Dataset entries
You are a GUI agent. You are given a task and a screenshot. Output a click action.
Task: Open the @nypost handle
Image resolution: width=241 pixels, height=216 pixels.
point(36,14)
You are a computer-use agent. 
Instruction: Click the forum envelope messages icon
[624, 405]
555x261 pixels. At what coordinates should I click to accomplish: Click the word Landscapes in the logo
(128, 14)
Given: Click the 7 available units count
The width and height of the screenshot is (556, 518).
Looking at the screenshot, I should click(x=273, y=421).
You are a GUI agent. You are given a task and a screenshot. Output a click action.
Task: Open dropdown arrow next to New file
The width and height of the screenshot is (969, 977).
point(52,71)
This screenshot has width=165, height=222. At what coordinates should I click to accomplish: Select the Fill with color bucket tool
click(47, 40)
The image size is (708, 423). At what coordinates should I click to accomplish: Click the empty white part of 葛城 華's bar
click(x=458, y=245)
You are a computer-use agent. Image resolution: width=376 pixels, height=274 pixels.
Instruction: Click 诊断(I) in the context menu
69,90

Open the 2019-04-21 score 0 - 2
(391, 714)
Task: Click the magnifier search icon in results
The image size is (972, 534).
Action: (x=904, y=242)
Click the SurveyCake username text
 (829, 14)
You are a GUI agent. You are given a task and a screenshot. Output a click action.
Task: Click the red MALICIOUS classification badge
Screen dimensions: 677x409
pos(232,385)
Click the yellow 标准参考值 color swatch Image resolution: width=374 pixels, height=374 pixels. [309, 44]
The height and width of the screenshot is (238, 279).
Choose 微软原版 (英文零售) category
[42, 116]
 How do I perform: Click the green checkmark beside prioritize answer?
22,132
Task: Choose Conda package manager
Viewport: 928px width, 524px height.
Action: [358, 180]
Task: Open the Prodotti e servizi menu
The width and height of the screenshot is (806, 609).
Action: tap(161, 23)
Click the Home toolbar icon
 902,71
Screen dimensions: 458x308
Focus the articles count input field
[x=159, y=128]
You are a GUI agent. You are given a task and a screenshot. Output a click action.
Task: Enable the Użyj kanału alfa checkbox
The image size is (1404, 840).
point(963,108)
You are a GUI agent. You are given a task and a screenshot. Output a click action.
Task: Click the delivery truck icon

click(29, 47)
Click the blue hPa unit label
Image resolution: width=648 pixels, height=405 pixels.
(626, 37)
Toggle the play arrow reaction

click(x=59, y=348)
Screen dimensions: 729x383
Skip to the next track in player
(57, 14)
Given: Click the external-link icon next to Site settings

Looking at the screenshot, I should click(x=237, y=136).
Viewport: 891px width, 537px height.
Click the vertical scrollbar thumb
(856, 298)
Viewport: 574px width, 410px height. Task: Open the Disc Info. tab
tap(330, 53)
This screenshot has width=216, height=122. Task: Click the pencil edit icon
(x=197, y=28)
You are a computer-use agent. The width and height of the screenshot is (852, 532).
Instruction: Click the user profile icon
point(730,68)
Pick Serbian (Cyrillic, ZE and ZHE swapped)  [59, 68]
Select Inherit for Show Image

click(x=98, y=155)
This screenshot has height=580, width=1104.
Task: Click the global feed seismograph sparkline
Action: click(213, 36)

▶ _What to work on_
Transcribe, exactly and without additions, the lines of the records above, beginning with the line that contains "The image size is (972, 534)." and ending with the line that contains "Task: Choose Conda package manager", both included.

▶ _Response_
The image size is (972, 534).
Action: (x=904, y=242)
Click the SurveyCake username text
 (829, 14)
You are a GUI agent. You are given a task and a screenshot. Output a click action.
Task: Click the red MALICIOUS classification badge
Screen dimensions: 677x409
pos(232,385)
Click the yellow 标准参考值 color swatch Image resolution: width=374 pixels, height=374 pixels. [309, 44]
The height and width of the screenshot is (238, 279).
Choose 微软原版 (英文零售) category
[42, 116]
 How do I perform: Click the green checkmark beside prioritize answer?
22,132
Task: Choose Conda package manager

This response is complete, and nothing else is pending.